_SUPPLIED MATERIAL_.

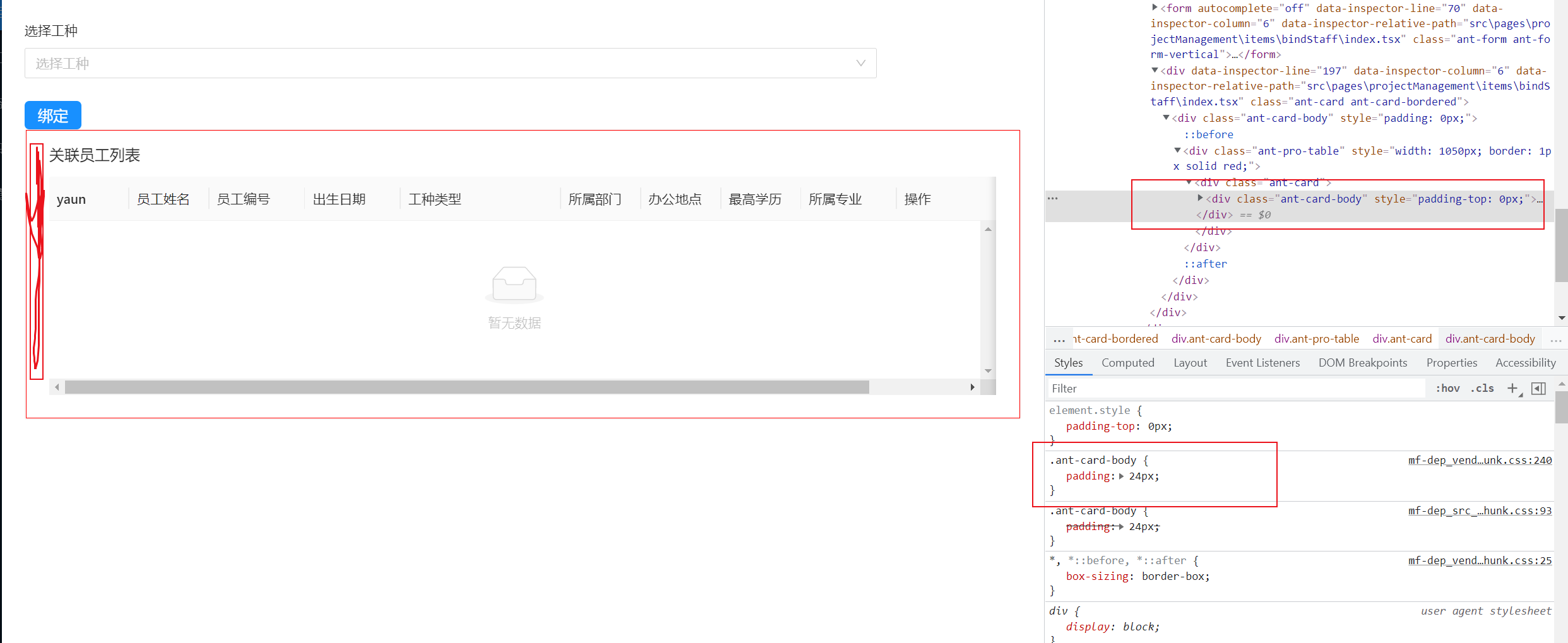Click the right breadcrumb overflow ellipsis icon
This screenshot has width=1568, height=643.
tap(1557, 339)
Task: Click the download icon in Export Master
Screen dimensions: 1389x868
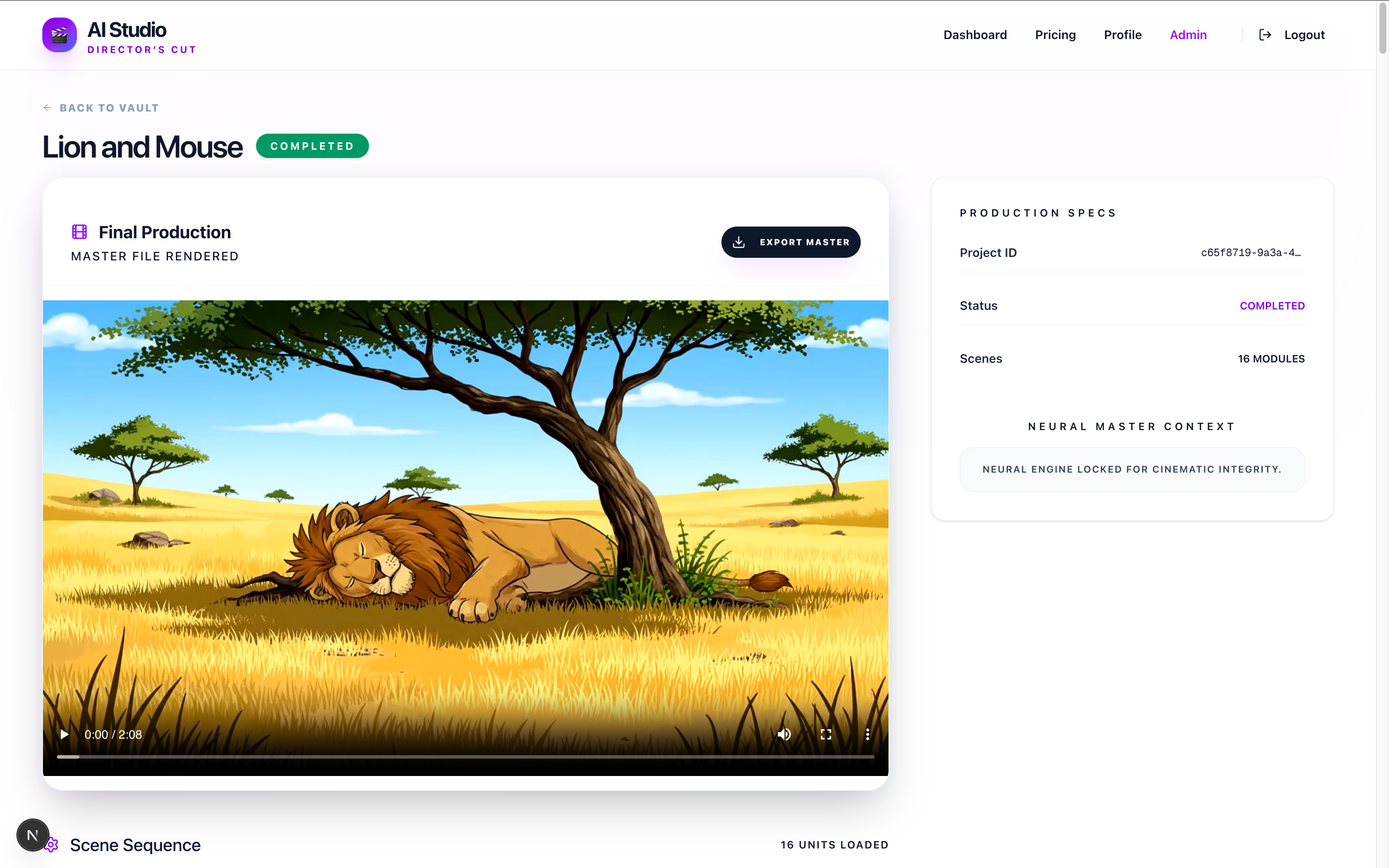Action: pyautogui.click(x=739, y=242)
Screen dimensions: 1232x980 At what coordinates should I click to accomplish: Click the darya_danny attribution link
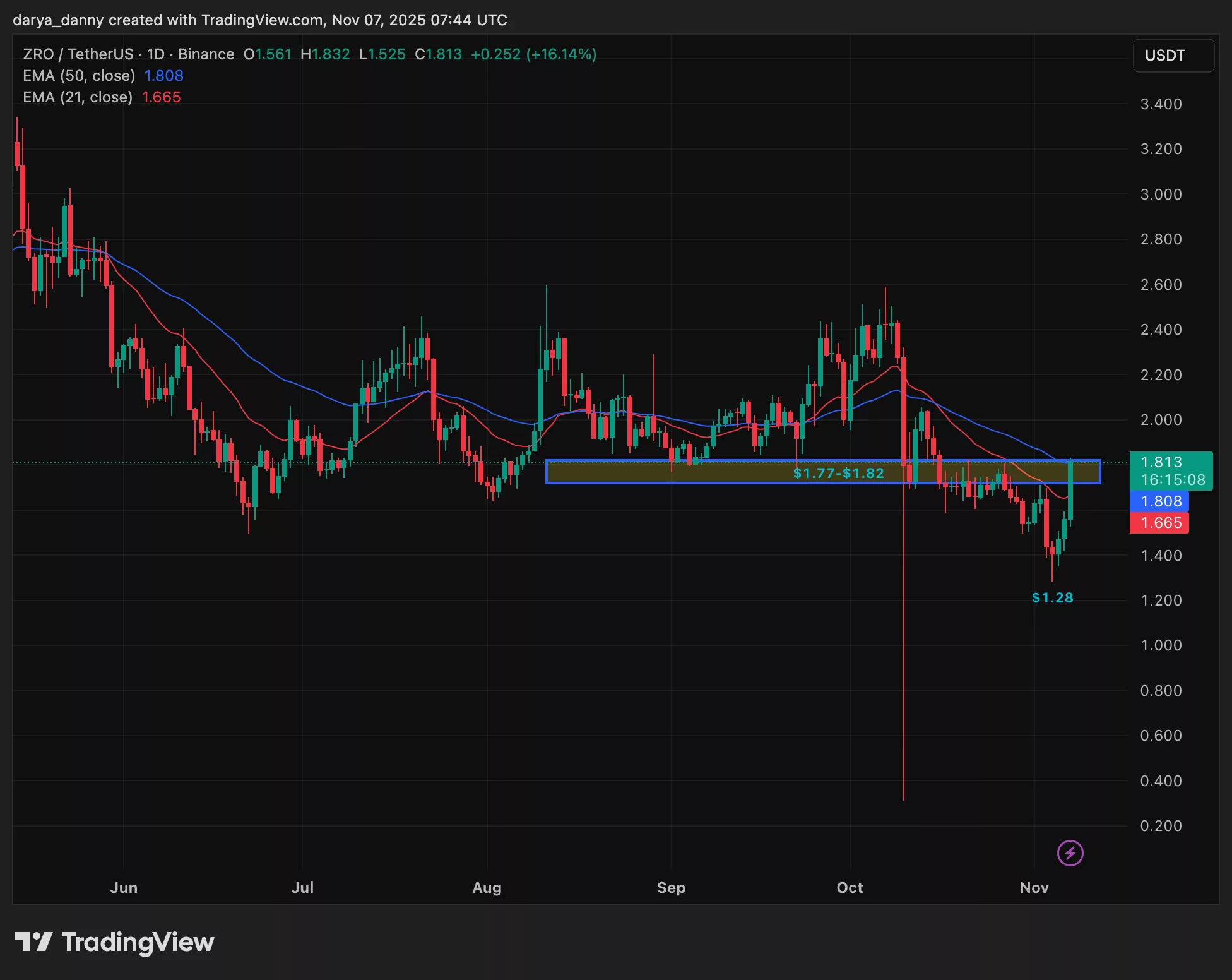tap(54, 20)
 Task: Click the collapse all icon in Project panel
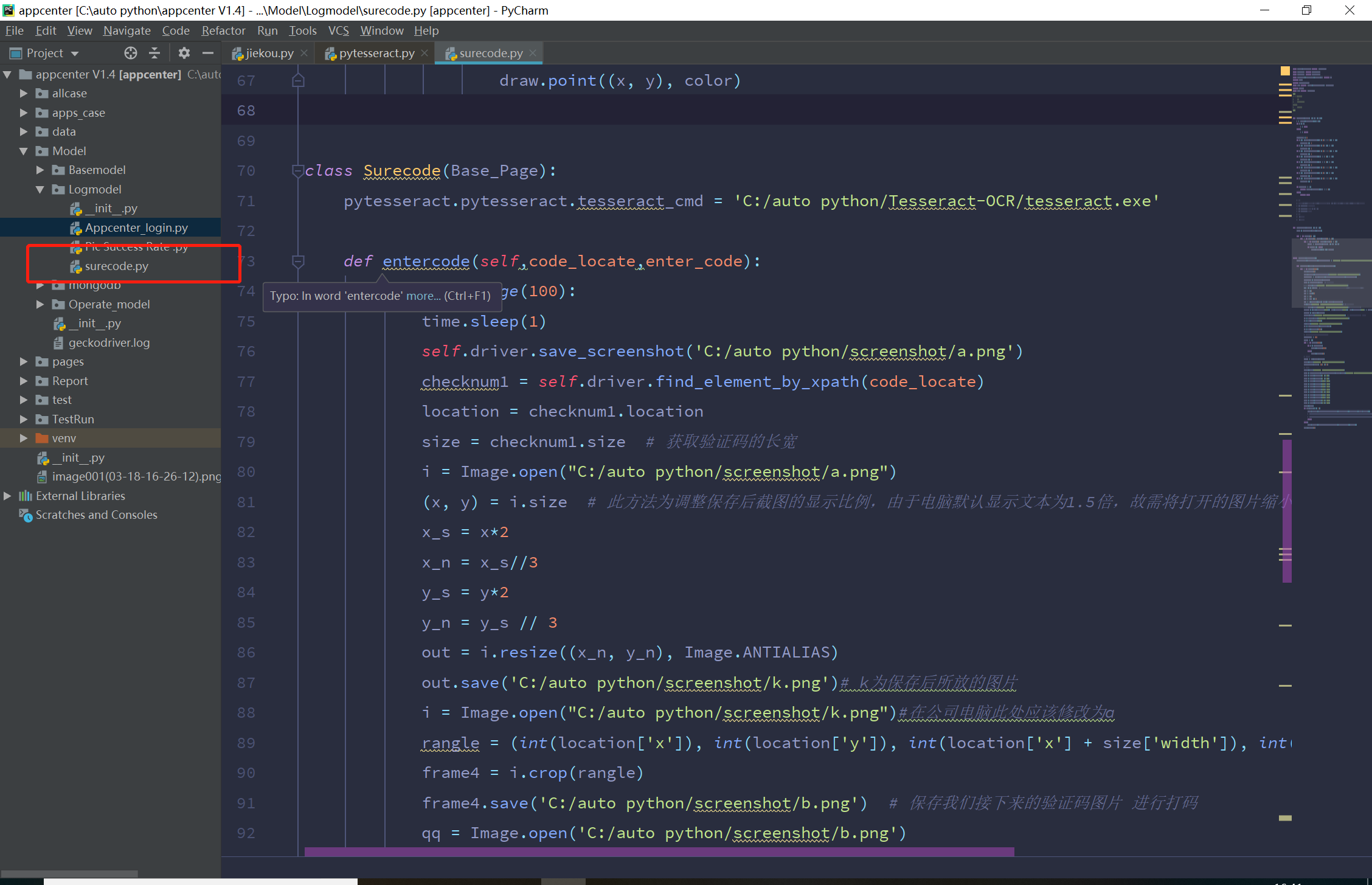(154, 53)
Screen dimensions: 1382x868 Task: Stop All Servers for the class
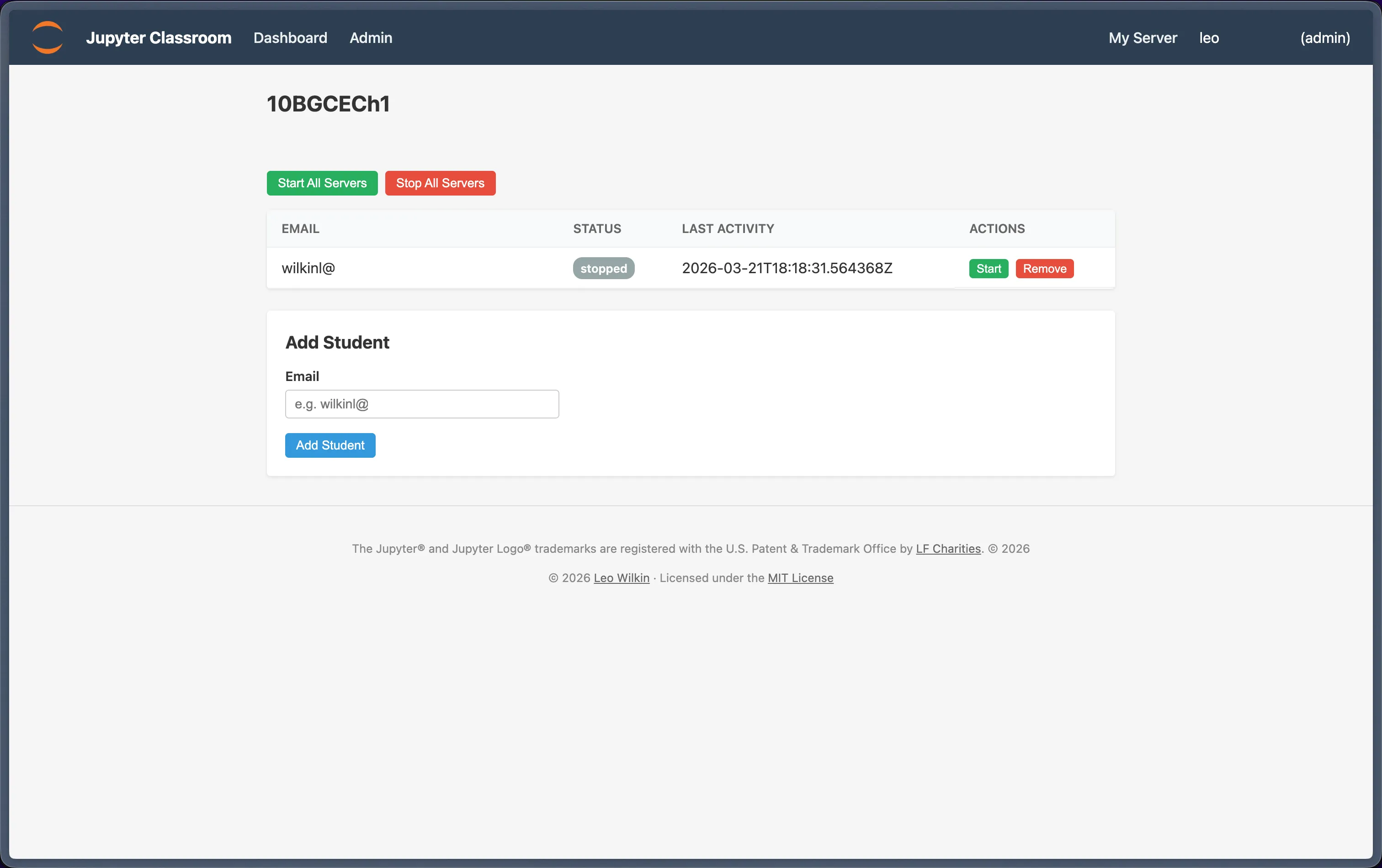point(440,183)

_TASK STATEMENT_. Reproduce verbatim, and only, the lines starting at the one that contains "Task: Click the collapse" and ending with the final line of the records; leave out the pictures.

_ANSWER BOX_.
 Task: Click the collapse all icon in Project panel
(154, 53)
Screen dimensions: 1382x868 Task: Stop All Servers for the class
point(440,183)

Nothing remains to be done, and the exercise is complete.